More details about Postel’s Law, Atom, and NetNewsWire

Here’s something that happens all the time. An RSS feed has errors in it. It displays in NetNewsWire, but it displays incorrectly, with some weirdness. A NetNewsWire user validates the feed and sees that it has errors. Then the user emails me asking if I can fix the weirdness anyway so it would display perfectly.

Here’s the thing: being forgiving doesn’t always work. You end up not showing exactly what was intended, and users notice it, and they want to see what was intended.

It never ends, either. There’s always something new to work around. What happens is all the pressure to make things work comes down on the aggregators.

Despite all that, I agree with Postel’s Law. Atom is not a special case.

But with Postel’s Law you still have to make decisions. What’s the baseline? I’m saying that the baseline for Atom in NetNewsWire is XML well-formed-ness. NetNewsWire will probably end up liberal regarding other aspects of the spec. (I’m hoping there will be some guidelines regarding what to be liberal about and what to be strict about; but, if not, I’ll work it out anyway.)

What does this mean in practice? Some stats...

So far I’ve subscribed to 34 Atom feeds to test with.

I just tested each against the Feed Validator: 14 of these feeds are invalid according to the Feed Validator.

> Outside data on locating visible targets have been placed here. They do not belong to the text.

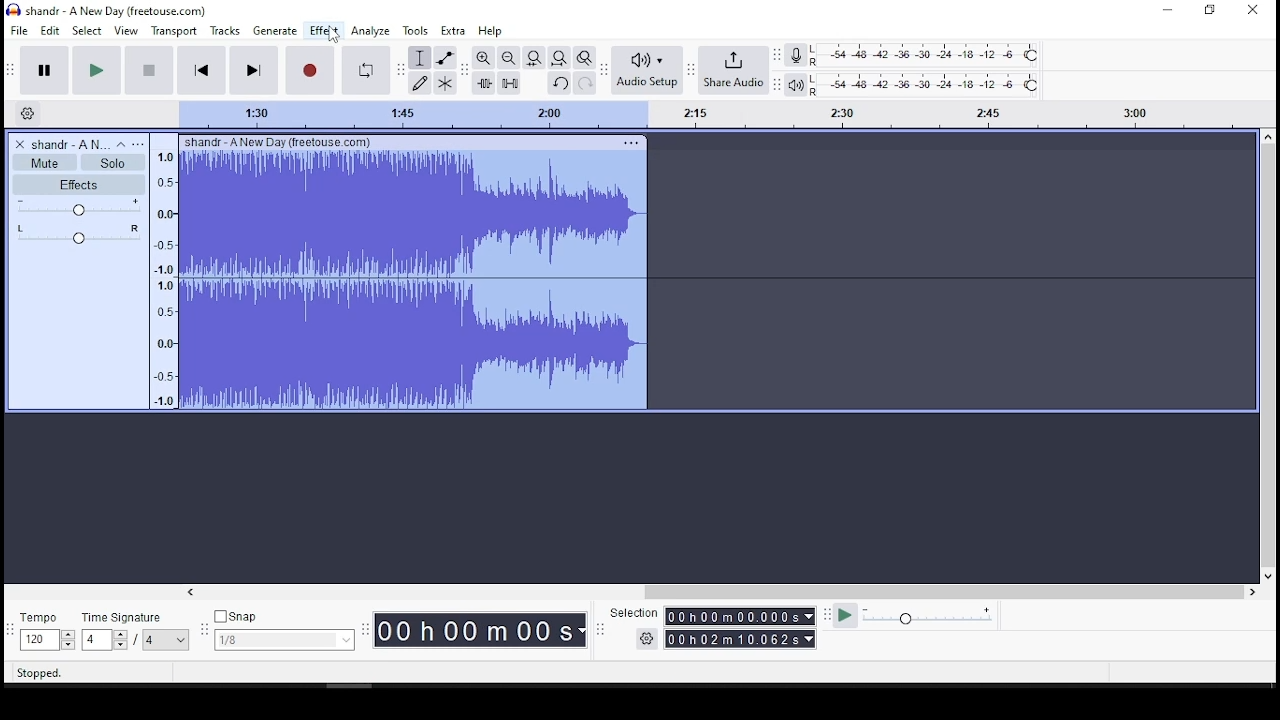 Image resolution: width=1280 pixels, height=720 pixels. What do you see at coordinates (97, 71) in the screenshot?
I see `play` at bounding box center [97, 71].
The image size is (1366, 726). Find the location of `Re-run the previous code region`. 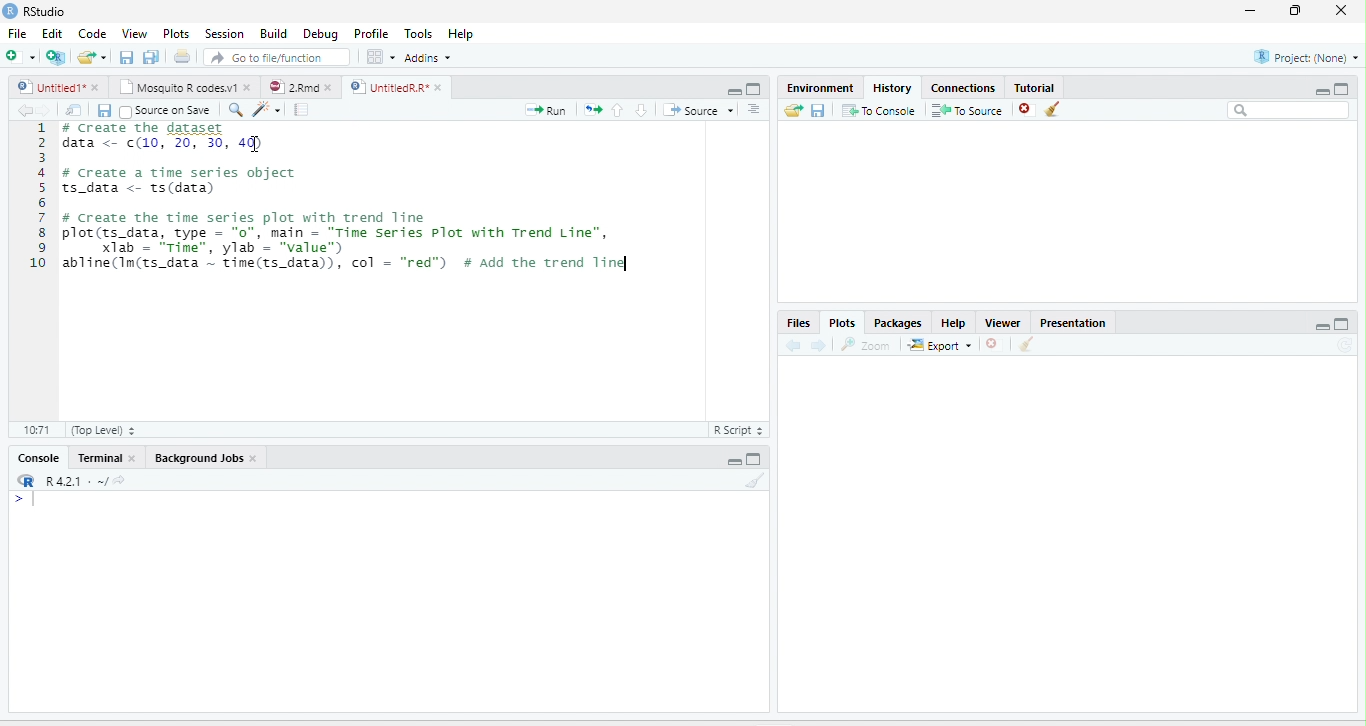

Re-run the previous code region is located at coordinates (592, 110).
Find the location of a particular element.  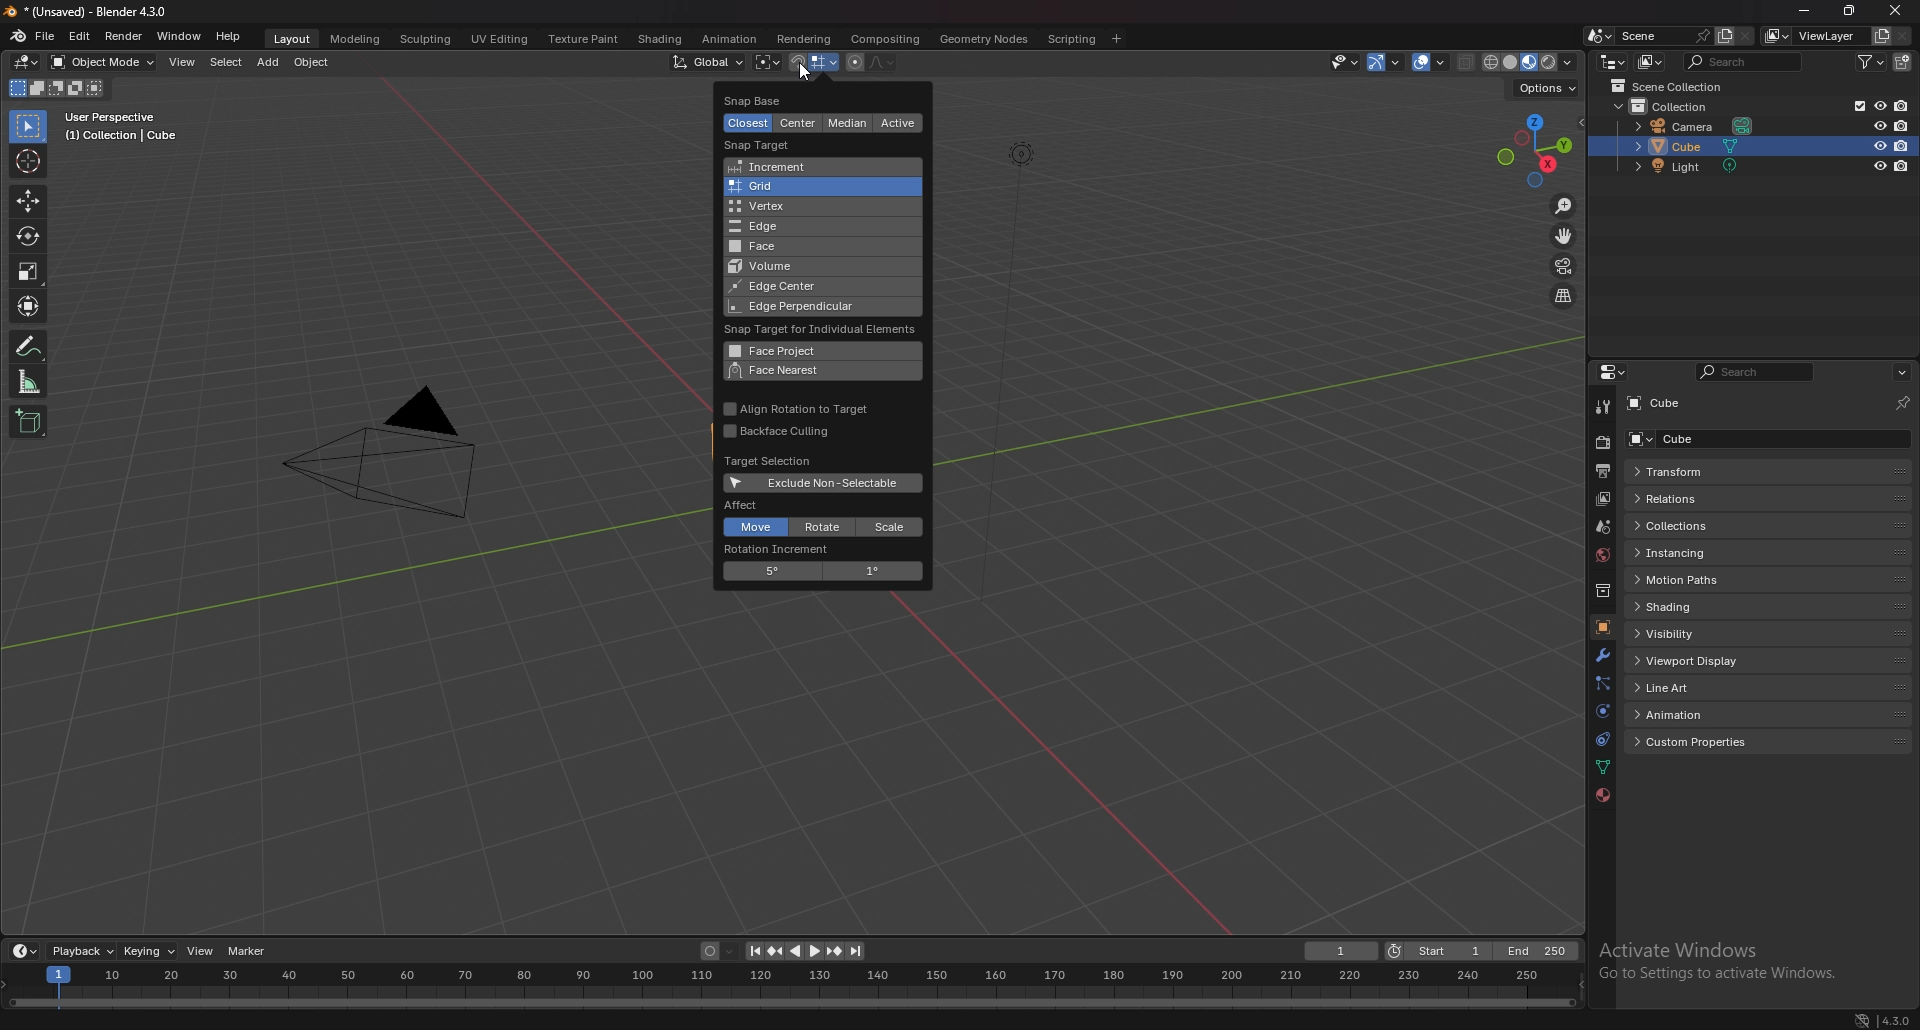

scene is located at coordinates (1664, 36).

NetNewsWire displays all but two of them. In both cases the error is an XML parsing error.

So, obviously, there are degrees of strictness. NetNewsWire will not be as strict as the Feed Validator—not even close.

Choosing XML well-formed-ness as a baseline is not some unrealistic dictate that will prevent Atom from being popular.

I like Atom, by the way, and I’m applying this standard because I like Atom. I would be utterly pleased if in the future people would say things like “Well, you pretty much know it’s going to be well-formed XML, because it’s an Atom feed.” In other words, I’m doing what I can to make sure this future comes about, where people can do cool and creative things with Atom feeds and real XML parsers. I want Atom feeds to have the reputation of being high-quality.

You might wonder in what ways is NetNewsWire’s RSS parser forgiving of XML errors. It’s not as forgiving as you might think.

First thing to know is that it uses an XML parser (Apple’s CoreFoundation XML parser). There’s no pseudo-parser here.

It tries to be forgiving of string encoding errors with this algorithm: first it tries to parse the XML with the encoding specified in the feed (or UTF8 if not specified). If the parser won’t parse it, then it tries a few other encodings. Sometimes this gets the job done, though there may be some loss of fidelity.

It also tries to be forgiving of unencoded ampersands—but it does so in an inelegant way, and what you end up with is a feed where all the HTML tags are visible in the descriptions.

So those are also the two things NetNewsWire is not doing for Atom. In the case of the two feeds with errors, it’s possible that applying these work-arounds might have worked. But then the bugs in these feeds might never be found. (And it looks possible that in the case of one of them it’s a bug in the weblogging software that generated the feed. Everybody wants bugs like that to get fixed.)

14 Jan 2004